▶

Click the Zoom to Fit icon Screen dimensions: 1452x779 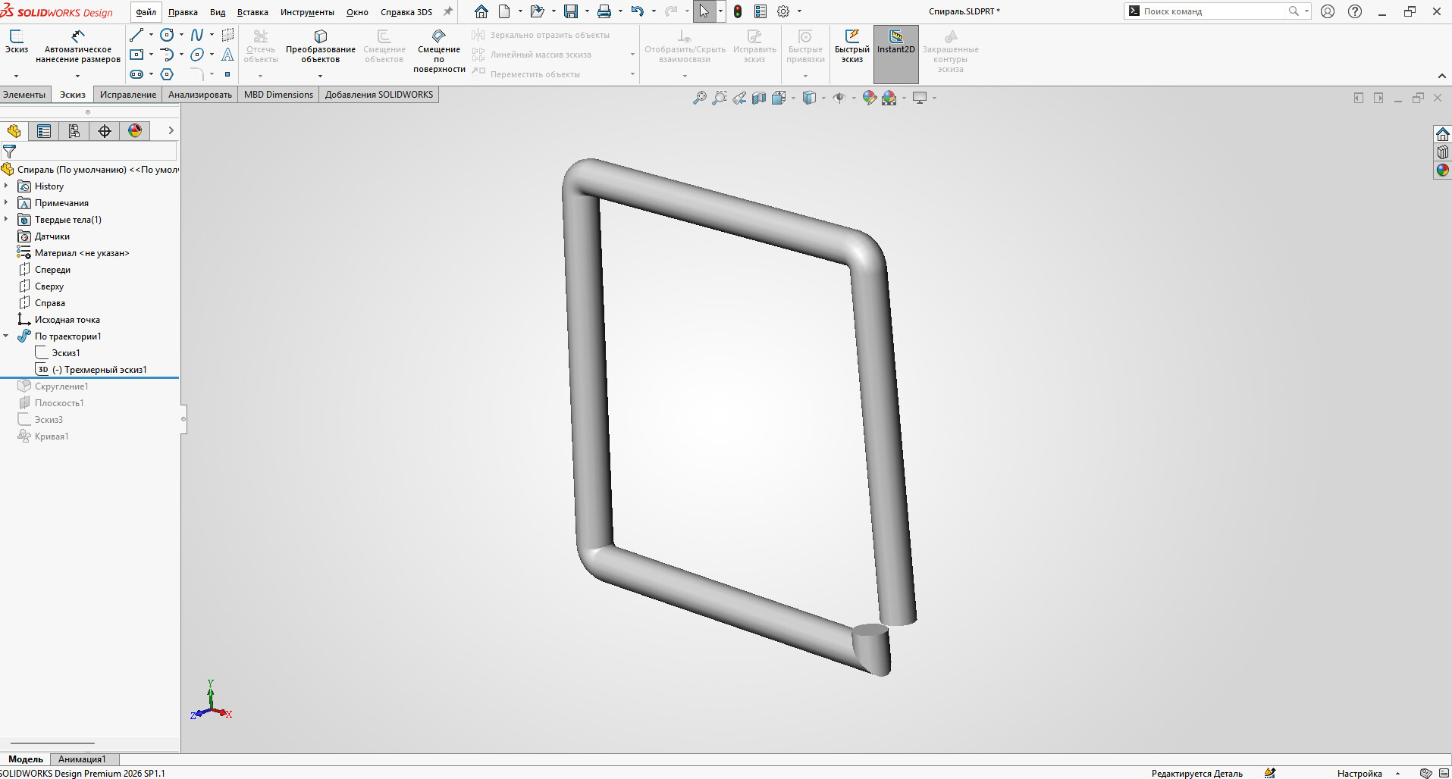699,98
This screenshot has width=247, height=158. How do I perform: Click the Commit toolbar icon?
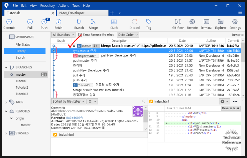9,22
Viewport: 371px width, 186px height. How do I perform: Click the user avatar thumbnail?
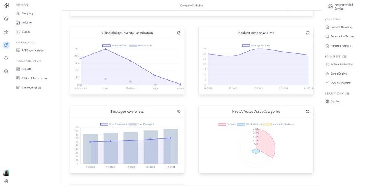pos(6,173)
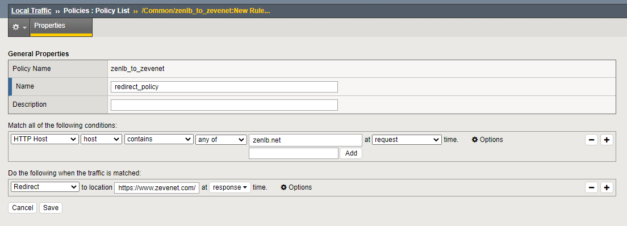Add a new condition with plus button
This screenshot has width=627, height=226.
click(x=607, y=140)
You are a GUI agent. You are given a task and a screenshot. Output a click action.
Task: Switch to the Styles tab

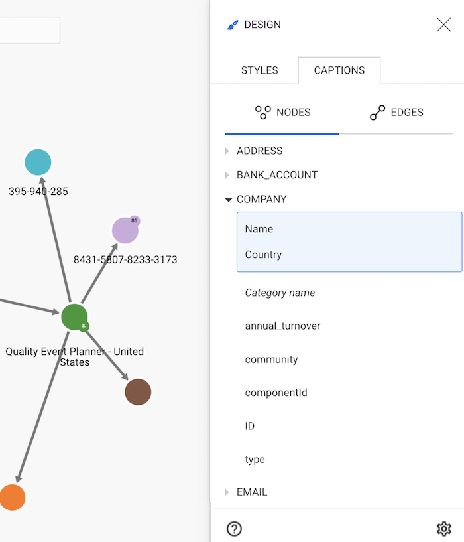(x=259, y=70)
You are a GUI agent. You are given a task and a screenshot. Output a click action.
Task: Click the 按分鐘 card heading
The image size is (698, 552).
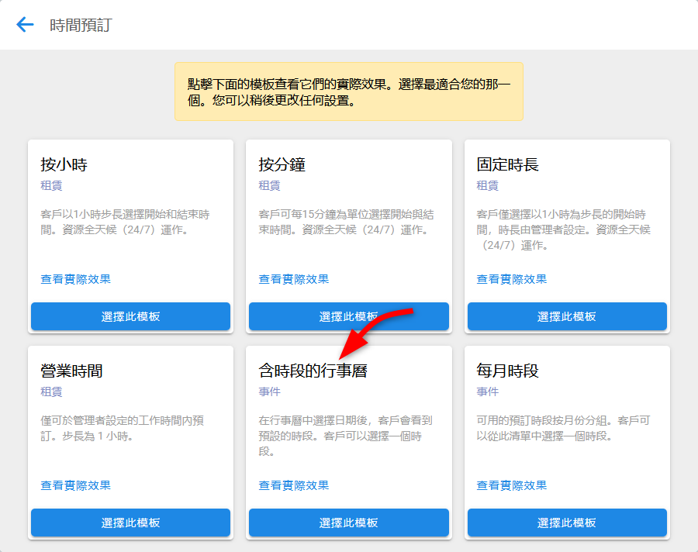point(282,164)
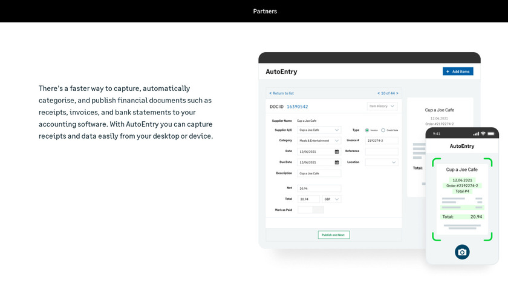Open the Supplier A/C dropdown
The image size is (508, 286).
[319, 130]
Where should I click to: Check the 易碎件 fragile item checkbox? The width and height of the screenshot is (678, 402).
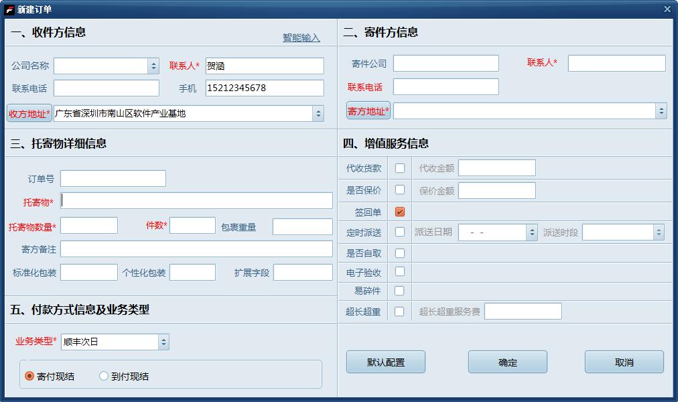pyautogui.click(x=400, y=291)
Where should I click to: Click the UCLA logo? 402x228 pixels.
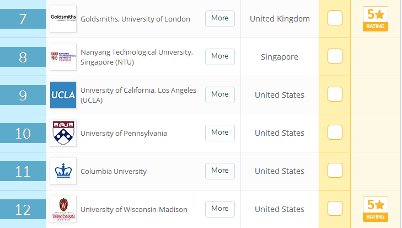tap(63, 95)
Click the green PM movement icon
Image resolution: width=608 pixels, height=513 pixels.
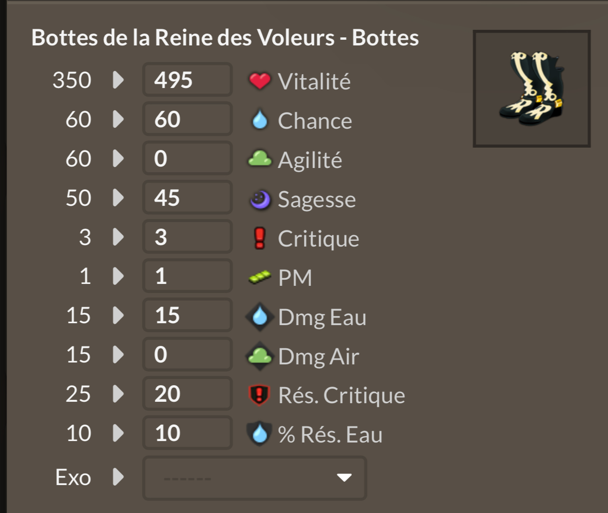(x=260, y=277)
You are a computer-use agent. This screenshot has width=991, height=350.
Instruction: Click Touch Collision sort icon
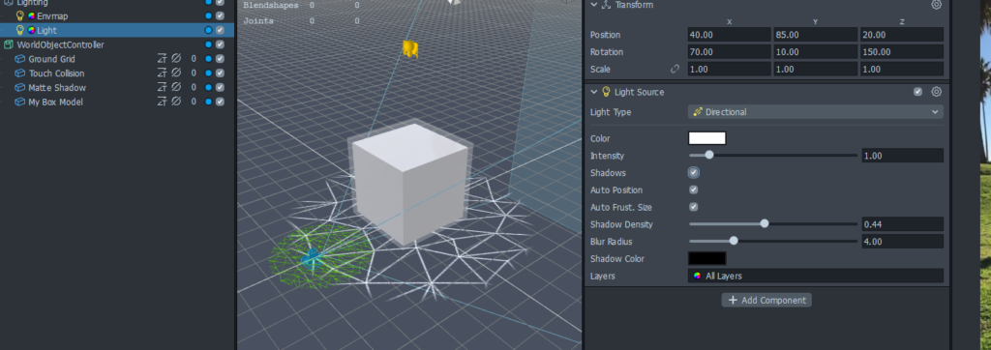pos(162,73)
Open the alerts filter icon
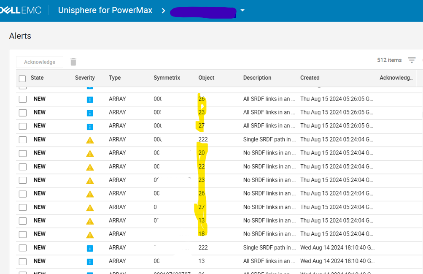Screen dimensions: 423x274 pos(412,60)
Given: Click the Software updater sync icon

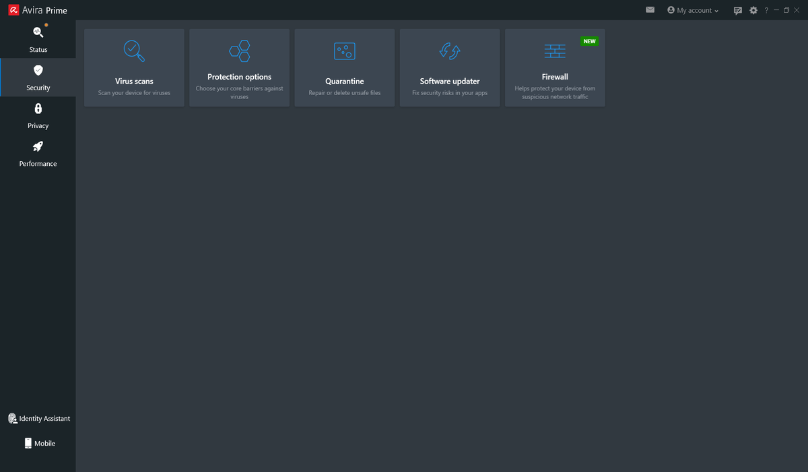Looking at the screenshot, I should [449, 51].
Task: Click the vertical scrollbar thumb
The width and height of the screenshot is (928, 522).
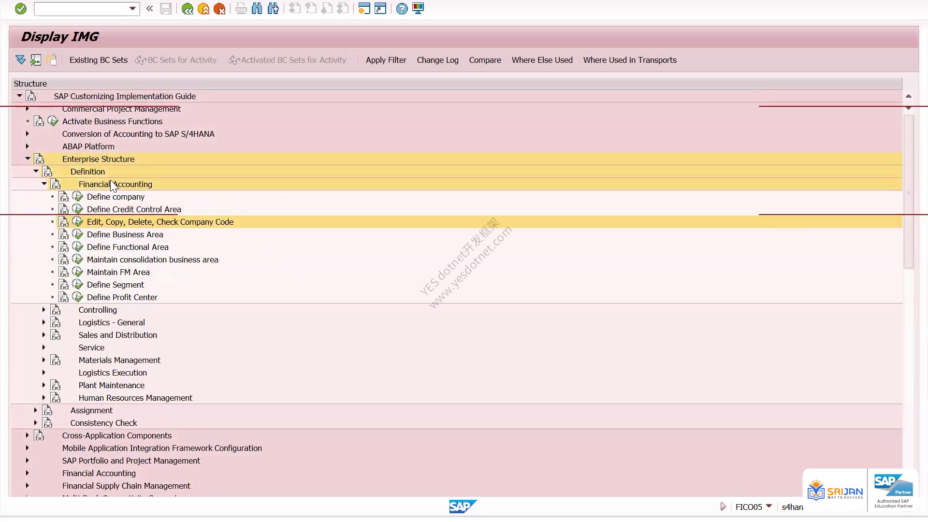Action: click(x=909, y=191)
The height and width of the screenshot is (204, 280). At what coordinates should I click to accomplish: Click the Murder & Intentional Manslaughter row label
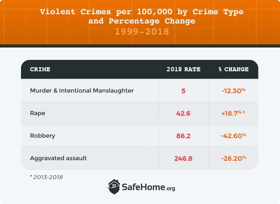[82, 90]
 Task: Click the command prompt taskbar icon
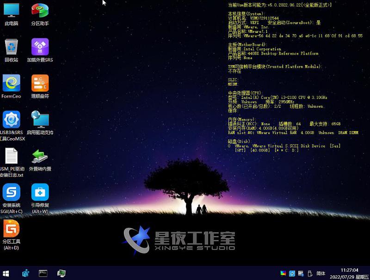coord(43,274)
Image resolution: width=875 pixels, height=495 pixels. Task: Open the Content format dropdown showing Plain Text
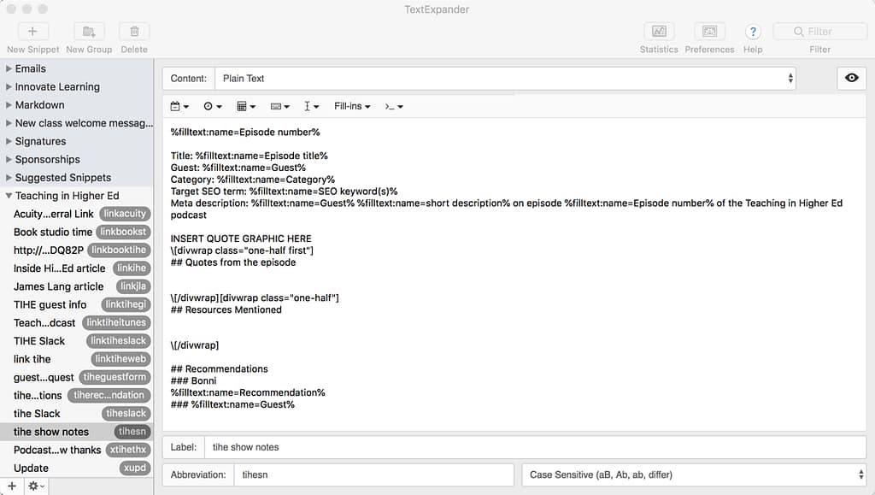pos(504,78)
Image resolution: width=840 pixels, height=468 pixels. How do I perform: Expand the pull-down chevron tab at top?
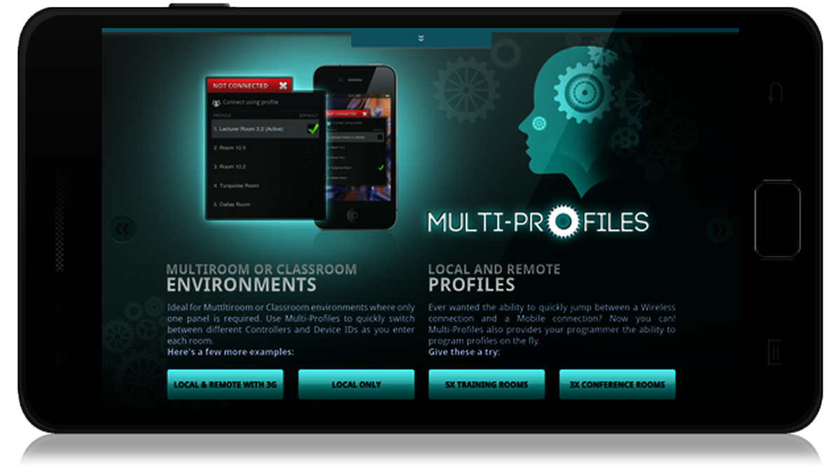click(x=421, y=39)
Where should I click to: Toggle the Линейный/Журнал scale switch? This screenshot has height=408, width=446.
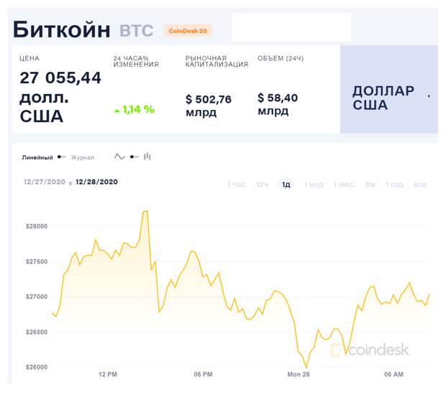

◀

Exercise instructions:
Only exact repeats of the lines from the one containing "Task: Click the vertical scrollbar thumb" through the end of the listing above are wanted here; pictures are not.

Answer box:
Task: Click the vertical scrollbar thumb
The width and height of the screenshot is (928, 522).
Action: click(x=909, y=191)
The height and width of the screenshot is (204, 280). At what coordinates should I click to accomplish: Click the Murder & Intentional Manslaughter row label
[82, 90]
 Task: Click the command prompt taskbar icon
coord(43,274)
Image resolution: width=875 pixels, height=495 pixels. Task: Open the Content format dropdown showing Plain Text
pos(504,78)
Image resolution: width=840 pixels, height=468 pixels. How do I perform: Expand the pull-down chevron tab at top?
click(x=421, y=39)
Where should I click to: Toggle the Линейный/Журнал scale switch? This screenshot has height=408, width=446.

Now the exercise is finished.